2.2.2. Hierarchical Topology

The hierarchical model presented in this work accommodates inputs that are aggregated twice. More specifically, the engineered architecture, presented in Figure 2, allows for the conversion of multiple words into a document. The first level of the model uses recurrent cell A to aggregate words into sentences, with the attention weights

α_{i}

highlighting the crucial terms within the sentence. The second level uses cell B to aggregate sentences into paragraphs, with the attention weights

β_{i}

highlighting the most critical sentences within the document.

In more formal terms, data points for this architecture are aggregate units (document) that split into n sub units

S_{i}

(sentences), each of them dividing again into

w_{i j}

inputs (words), with

j \in {1, . . ., | S_{i} |}

and

i \in {1, . ., n}

. Note that

| A |

corresponds to the number of elements in set A.

The first lower-level cell A takes inputs (words) from the text data to generate

H_{a}

, an aggregated representation of the sub unit a representing a sentence.

H_{a}

is given by

\sum α_{i} h_{i}

, where

h_{i}

is a vector of dimension

l_{a}

, representing the hidden state associated with the ith word input and

α_{i}

is the learned attention weight of the ith input. The process is repeated for the n sub units (sentences) of an aggregate unit (document).

Sequentially, the same process occurs at the upper-level where each sentence representation

H_{a}

are iteratively inputted in the upper-level cell B. The final representation of the aggregate unit (document)

H_{b}

, the upper-level equivalent of the vector

H_{a}

, is calculated as

\sum β_{j} h_{j}

, where

h_{j}

is a vector of size

l_{b}

, representing the hidden state of the cell after the jth sub unit (sentence) and

β_{j}

is the attention weight of the jth sub unit input. Both

l_{a}

and

l_{b}

are model hyper-parameters, and

α_{i}

and

β_{j}

are scalar values.

2.2.3. Regression Model Using HAN

HAN is a generic function

f (x) : R^{s \times n} \to R^{m}

, where n is the number of sub units (sentences) in a document,

s = {max}_{i} | S_{i} |, i \in 1, . . ., n,

is the maximum number of words in a sentence

S_{i}

, and m is the number of covariates of the regression model. The output of the function

f (x)

is then passed through a fully connected layer

ρ

with weight matrix

r

and bias (intercept) term

r_{0}

.

In this paper, we model the distribution of a Poisson counting variable and use the logarithmic function as the link function. It follows that

λ = η = exp (r_{0} + f (x) \cdot r) = exp (r_{0} + H_{b} \cdot r) .

To achieve this, we alter the design of Yang et al. (2016) by adopting a Poisson loss instead of a cross-entropy loss, the latter being more suitable to classification tasks.

2.2.4. Attention Mechanism

Attention mechanisms are an essential part of the approach we are proposing. Their contribution is two-fold. First, this mechanism enhances the model’s performance, as presented in Yang et al. (2016).
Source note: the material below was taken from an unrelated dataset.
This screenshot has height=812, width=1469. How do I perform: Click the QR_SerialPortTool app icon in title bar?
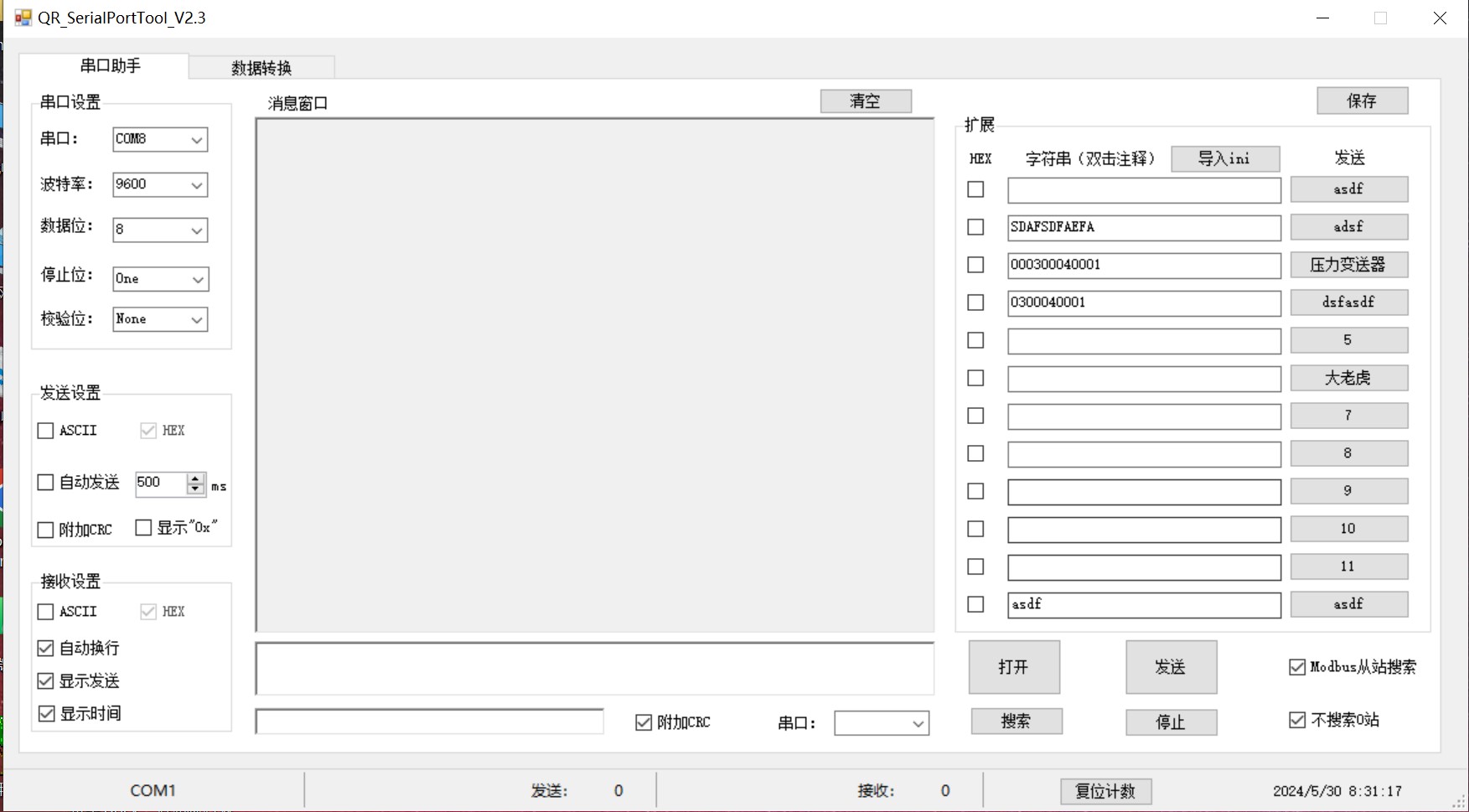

Secondly, attention weights make the model’s internals understandable by an analyst. Ultimately, an analyst can extract the knowledge captured by the learning algorithm using the attention weights assigned to each element of a document. In other words, the attention mechanism replaces feature-engineering in parts, hence reducing the analyst workload during data modeling phases.

Examples of attention weights are presented in Table 1. Weights range from 0 (useless word) to 1 (very important word). Attention weights are visualized in shades of red; no color meaning 0, and solid red meaning 1. These were extracted from a HAN model trained as described in Section 2.4. It is important to note that no other feature than raw text was used. Additional information about the preprocessing steps applied to obtain the raw text is presented in Section 2.4.1.

In our work, we implemented the attention mechanism exactly as presented in the HAN architecture. The attention mechanism is illustrated in Figure 3 and corresponds to the grayed zone in Figure 2. A fully connected layer

a

, with trained parameter matrix

W_{a}^{h \times 1} \to R^{h \times 1}

, takes the hidden representations

h_{i} = f_{i - 1}^{R N N} (w_{i}) \in R^{1 \times h}, i \in 1, . . ., n

for each input

w_{i}

and assign a score

a (h_{i}) = h_{i} W_{a}

to each element of the sequence (each word of a sentence or each sentence of a paragraph). Each score

a (h_{i})

is normalized using a softmax function to obtain the attention weight defined as

α_{i} = \frac{e^{a (h_{i})}}{\sum_{i = 1}^{n} e^{a (h_{i})}} .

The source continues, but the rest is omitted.